Le rôle et l’impact des antibiotiques sur le neurodéveloppement de l’enfant reste à explorer
Les antibiotiques pris très tôt dans la vie, même à faibles doses, pourraient donc avoir chez les souris un effet sur l’activité de certains gènes dans des zones du cerveau (cortex frontal et l’amygdale) qui, chez l’être humain, sont impliquées dans les TND. Mais les scientifiques restent prudents : ils n’ont pas déterminé avec certitude si ces modifications d’expression génétique étaient directement dus aux antibiotiques ou à ses effets sur le microbiote. Que ces modifications soient importantes pour le neurodéveloppement reste également à prouver. Et bien sûr, des résultats obtenus sur la souris ne sont pas forcément transposables à l’homme : ils ouvrent surtout la voie à de nouvelles recherches.
Qu'est-ce que la Semaine mondiale pour un bon usage des antimicrobiens ?
Depuis 2015, l’OMS organise chaque année la Semaine mondiale pour un bon usage des antimicrobiens (WAAW), qui a pour but de mieux faire connaître le phénomène mondial de résistance aux antimicrobiens.
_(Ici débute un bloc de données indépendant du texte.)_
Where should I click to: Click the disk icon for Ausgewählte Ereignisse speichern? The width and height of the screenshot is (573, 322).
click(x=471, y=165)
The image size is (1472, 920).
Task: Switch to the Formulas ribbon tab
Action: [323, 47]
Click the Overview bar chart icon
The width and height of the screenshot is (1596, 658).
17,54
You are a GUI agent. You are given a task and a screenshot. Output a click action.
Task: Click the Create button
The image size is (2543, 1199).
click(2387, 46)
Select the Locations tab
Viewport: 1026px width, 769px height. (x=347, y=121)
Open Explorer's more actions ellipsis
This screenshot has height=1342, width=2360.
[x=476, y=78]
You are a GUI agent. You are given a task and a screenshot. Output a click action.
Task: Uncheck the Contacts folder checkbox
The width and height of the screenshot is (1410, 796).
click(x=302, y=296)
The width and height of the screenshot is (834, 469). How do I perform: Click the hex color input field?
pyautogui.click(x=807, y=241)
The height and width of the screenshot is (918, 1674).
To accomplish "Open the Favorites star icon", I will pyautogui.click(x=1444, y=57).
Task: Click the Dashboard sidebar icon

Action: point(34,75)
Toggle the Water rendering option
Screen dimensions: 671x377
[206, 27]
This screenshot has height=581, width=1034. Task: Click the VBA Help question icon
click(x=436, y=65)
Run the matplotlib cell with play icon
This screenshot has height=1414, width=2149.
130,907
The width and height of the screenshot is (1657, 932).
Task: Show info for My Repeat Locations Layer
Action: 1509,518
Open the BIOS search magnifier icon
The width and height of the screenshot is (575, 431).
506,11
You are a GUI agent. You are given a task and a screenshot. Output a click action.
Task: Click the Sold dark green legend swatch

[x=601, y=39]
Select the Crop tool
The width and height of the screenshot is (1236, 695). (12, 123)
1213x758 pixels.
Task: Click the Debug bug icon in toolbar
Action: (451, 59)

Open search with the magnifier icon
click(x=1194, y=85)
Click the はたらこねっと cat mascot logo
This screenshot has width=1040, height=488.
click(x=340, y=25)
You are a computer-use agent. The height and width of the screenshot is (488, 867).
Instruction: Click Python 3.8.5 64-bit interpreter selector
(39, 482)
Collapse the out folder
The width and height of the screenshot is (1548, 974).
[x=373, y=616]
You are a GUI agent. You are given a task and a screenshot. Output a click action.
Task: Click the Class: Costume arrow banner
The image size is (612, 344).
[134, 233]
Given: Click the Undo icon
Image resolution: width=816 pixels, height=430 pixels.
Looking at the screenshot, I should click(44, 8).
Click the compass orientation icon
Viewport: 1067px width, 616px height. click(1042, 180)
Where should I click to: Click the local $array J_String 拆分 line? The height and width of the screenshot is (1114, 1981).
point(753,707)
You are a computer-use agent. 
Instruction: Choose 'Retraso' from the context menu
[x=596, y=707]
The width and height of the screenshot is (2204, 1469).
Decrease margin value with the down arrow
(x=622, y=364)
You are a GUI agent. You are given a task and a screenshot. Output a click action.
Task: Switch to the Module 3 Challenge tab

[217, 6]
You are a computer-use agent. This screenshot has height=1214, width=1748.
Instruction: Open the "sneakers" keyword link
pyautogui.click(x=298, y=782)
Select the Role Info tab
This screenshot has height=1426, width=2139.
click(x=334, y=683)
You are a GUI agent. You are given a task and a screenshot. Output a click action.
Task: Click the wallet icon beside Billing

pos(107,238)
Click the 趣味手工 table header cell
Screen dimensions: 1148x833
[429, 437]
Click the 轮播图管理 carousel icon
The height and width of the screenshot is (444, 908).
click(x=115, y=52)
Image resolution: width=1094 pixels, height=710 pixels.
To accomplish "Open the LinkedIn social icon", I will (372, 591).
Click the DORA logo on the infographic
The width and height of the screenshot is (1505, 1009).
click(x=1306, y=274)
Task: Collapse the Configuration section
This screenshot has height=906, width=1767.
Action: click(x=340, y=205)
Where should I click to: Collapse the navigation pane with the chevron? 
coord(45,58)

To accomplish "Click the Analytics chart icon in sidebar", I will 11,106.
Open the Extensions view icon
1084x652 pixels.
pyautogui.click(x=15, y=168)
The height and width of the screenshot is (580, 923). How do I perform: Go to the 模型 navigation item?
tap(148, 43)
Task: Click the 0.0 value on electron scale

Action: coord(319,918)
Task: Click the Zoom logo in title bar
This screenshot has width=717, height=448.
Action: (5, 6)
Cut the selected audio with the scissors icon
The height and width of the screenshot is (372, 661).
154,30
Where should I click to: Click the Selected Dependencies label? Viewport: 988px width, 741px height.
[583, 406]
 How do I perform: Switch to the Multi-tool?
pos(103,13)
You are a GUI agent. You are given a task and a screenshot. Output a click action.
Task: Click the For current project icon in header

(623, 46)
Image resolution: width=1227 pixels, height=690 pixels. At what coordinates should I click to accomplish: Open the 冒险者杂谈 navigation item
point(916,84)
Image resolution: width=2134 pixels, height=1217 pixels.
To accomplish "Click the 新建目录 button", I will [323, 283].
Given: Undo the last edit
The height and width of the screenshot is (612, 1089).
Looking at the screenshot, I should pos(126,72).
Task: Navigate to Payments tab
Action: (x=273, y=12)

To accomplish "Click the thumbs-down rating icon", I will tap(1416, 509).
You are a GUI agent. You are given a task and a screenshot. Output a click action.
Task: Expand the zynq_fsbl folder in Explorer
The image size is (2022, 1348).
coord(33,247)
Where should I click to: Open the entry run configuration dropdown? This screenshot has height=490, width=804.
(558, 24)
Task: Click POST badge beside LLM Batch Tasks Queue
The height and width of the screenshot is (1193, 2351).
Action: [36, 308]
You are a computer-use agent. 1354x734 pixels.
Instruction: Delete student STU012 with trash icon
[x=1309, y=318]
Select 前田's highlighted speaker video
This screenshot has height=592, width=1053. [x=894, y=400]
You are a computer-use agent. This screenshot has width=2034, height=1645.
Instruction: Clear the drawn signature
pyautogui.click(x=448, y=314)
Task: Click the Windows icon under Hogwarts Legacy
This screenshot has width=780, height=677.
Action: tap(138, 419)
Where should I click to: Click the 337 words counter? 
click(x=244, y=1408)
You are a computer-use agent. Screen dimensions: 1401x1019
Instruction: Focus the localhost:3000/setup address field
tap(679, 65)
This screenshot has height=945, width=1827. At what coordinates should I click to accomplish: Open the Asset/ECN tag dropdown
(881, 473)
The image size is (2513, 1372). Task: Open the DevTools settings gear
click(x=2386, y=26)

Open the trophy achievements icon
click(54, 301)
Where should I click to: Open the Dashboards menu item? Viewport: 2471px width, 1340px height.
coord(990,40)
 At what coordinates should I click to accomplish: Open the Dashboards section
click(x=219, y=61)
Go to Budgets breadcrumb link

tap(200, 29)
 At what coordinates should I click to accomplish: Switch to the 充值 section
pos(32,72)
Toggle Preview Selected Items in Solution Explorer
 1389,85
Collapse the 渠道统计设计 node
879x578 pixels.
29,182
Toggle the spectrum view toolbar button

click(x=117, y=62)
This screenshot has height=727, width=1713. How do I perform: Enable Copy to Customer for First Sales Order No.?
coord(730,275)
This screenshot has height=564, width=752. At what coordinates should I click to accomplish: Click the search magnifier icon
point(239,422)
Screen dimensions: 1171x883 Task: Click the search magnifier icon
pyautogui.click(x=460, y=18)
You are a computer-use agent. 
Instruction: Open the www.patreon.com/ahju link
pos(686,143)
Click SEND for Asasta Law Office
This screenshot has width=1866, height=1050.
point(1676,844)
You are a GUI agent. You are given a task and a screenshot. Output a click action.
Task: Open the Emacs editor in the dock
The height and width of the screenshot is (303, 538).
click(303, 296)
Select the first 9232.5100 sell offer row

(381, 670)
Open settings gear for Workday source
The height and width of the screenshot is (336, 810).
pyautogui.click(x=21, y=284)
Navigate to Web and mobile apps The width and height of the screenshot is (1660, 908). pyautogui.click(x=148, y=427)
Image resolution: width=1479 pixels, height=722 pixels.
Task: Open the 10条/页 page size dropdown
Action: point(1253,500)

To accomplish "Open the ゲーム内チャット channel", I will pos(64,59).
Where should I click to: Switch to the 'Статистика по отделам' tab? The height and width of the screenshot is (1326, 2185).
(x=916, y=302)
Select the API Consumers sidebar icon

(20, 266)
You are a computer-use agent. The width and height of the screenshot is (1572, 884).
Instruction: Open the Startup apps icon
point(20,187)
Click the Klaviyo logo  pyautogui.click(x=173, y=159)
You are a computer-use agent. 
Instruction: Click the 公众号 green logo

La résistance aux antimicrobiens survient lorsque les bactéries, les virus, les parasites et les champignons évoluent et résistent aux effets des médicaments. En raison de cette pharmacorésistance, les antibiotiques et autres médicaments antimicrobiens perdent leur efficacité et les infections deviennent plus difficiles, voire impossibles à traiter, ce qui augmente le risque de propagation des maladies, de pathologie grave et de décès.
Organisée du 18 au 24 novembre, cette campagne invite le grand public, les professionnels de santé et les décideurs politiques à faire un usage raisonné des antibiotiques, des antiviraux, des antifongiques et des antiparasitaires afin de prévenir le développement accru de la résistance aux antimicrobiens.